Given records: Begin

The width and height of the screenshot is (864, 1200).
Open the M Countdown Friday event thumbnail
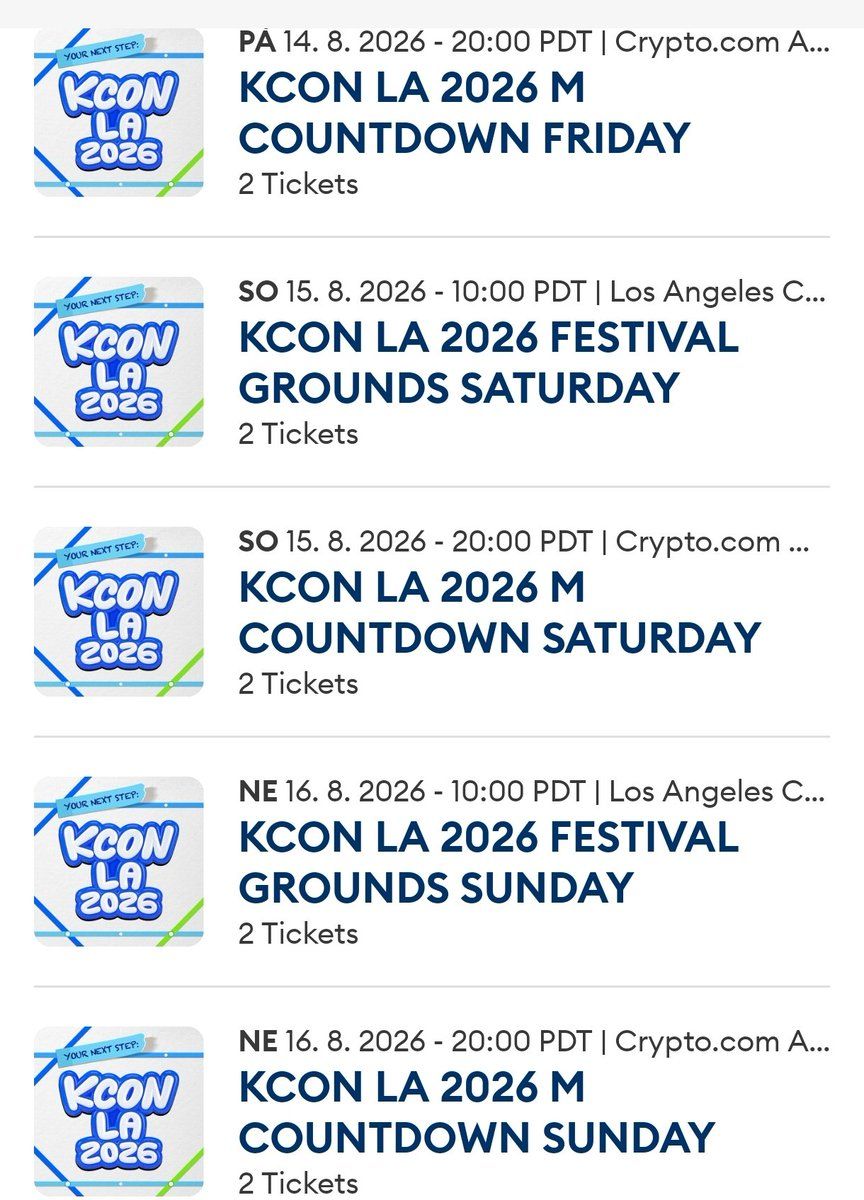118,112
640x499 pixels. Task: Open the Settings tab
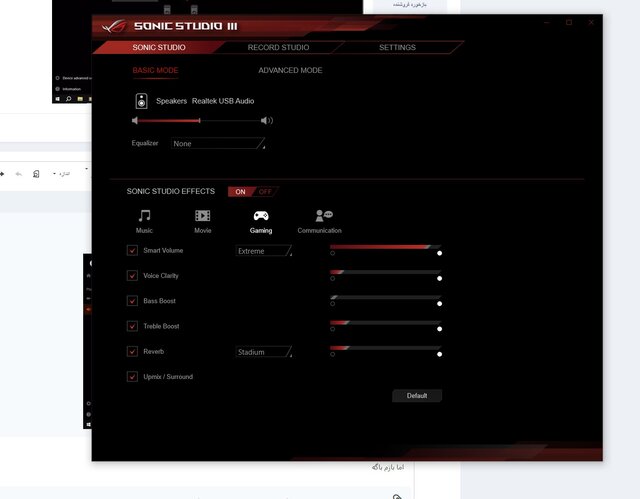pyautogui.click(x=397, y=47)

Given records: End

Task goal
Without carrying over any picture, retype the records above word for word.

Response to this task
The width and height of the screenshot is (864, 1200).
Open the M Countdown Friday event thumbnail
118,112
640x499 pixels. Task: Open the Settings tab
pyautogui.click(x=397, y=47)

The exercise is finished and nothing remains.